Of course, we're particularly pleased about this. The jury is international and the Red Dot stands for quality in terms of design and function. The TECTON has been specially developed for use in retail and storage systems and benefits from directional light and high energy efficiency. One thing is clear: In future, we will have our measurements verified for tricky products, so that we can identify any deviations faster and react accordingly at an early stage.

Thomas Kohler, you've been working with Zumtobel for some time now. What's special about this collaboration?

It's the innovation, proximity and continuity. We already produced the first prototype parts for this project in vacuum casting in 2009, and then the second part in 2010. In the process, we've been able to acquire a great deal of expertise.
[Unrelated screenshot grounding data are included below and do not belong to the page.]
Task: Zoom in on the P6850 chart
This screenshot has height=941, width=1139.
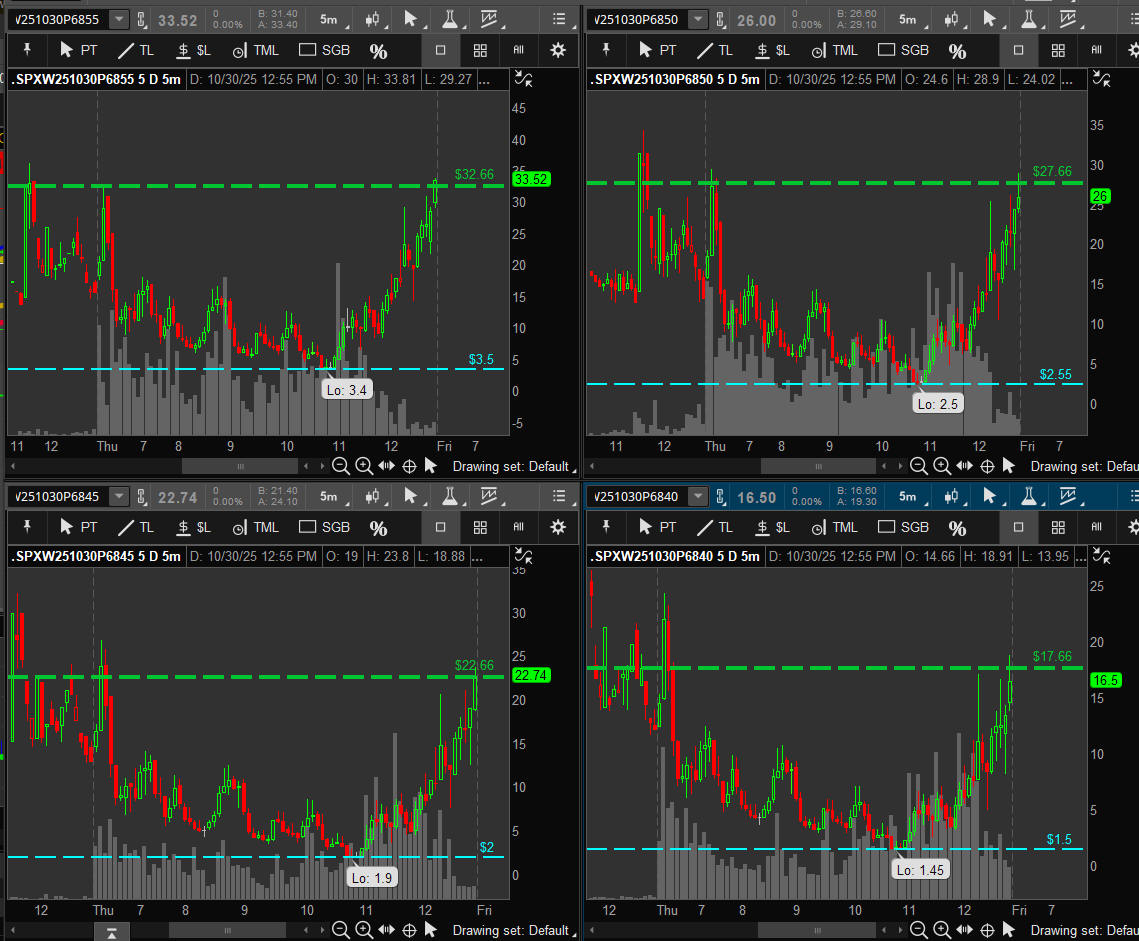Action: click(942, 466)
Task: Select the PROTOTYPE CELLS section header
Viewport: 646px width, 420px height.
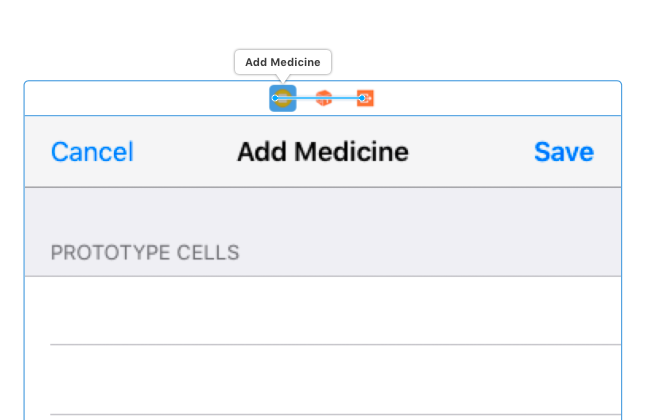Action: pyautogui.click(x=145, y=252)
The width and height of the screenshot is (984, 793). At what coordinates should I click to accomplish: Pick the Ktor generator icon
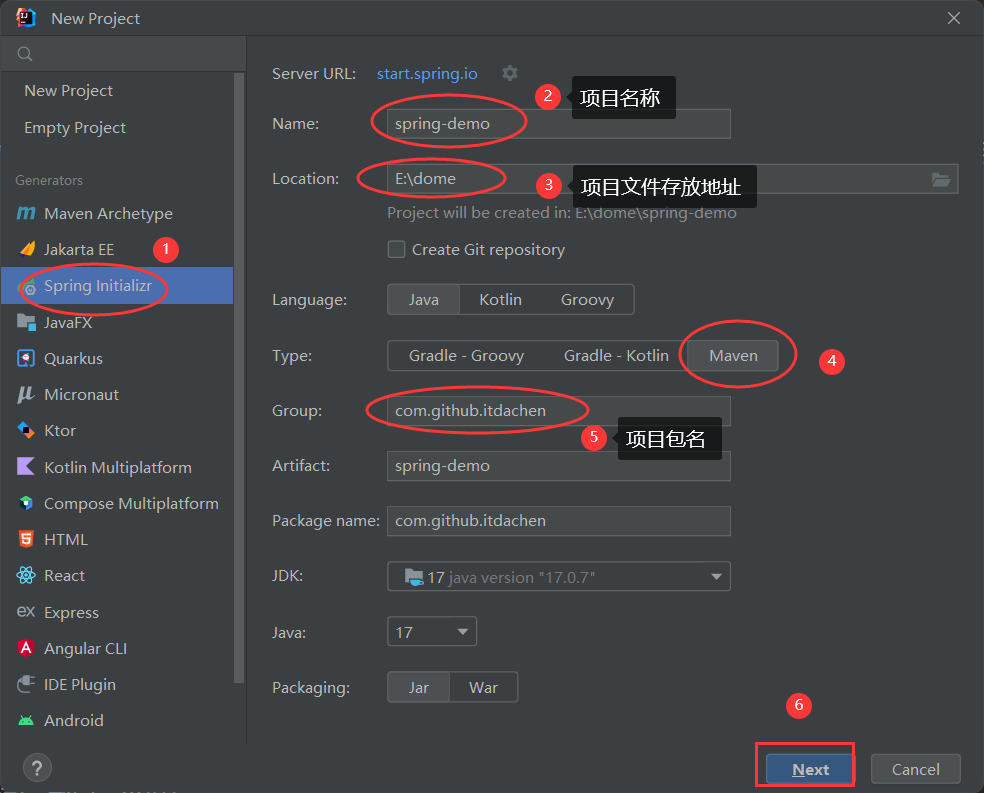coord(26,431)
We milled the master models – that wasn't standard practice, but rather something new. The first samples worked out very well. It's therefore very interesting when we get this product back three years later and can continue to support it in a different context. It was a high-end product. We're talking about highly transparent, perfectly polished parts. Zumtobel's requirements were simply very high; we decided on the technology through mutual discussions. We also provide exclusive advice on materials for our customers. This mean they receive the best possible advice and support.

Marco Hermann, the measurements are one thing, but aren't there also additional benefits for the customer?

Correct. After the measurement, the customer receives a data set for the scanned part, which they can further process using the free GOM software, enabling them to display even more results. For example, they can add additional cuts and measurements in-house, etc. So there are really many additional possibilities for the customer. Also, this is in no way distance-dependent. They can simply continue working with the data set.

The questions were put to Gerhard Galler, Marco Hermann and Thomas Kohler by Hermann Braendle.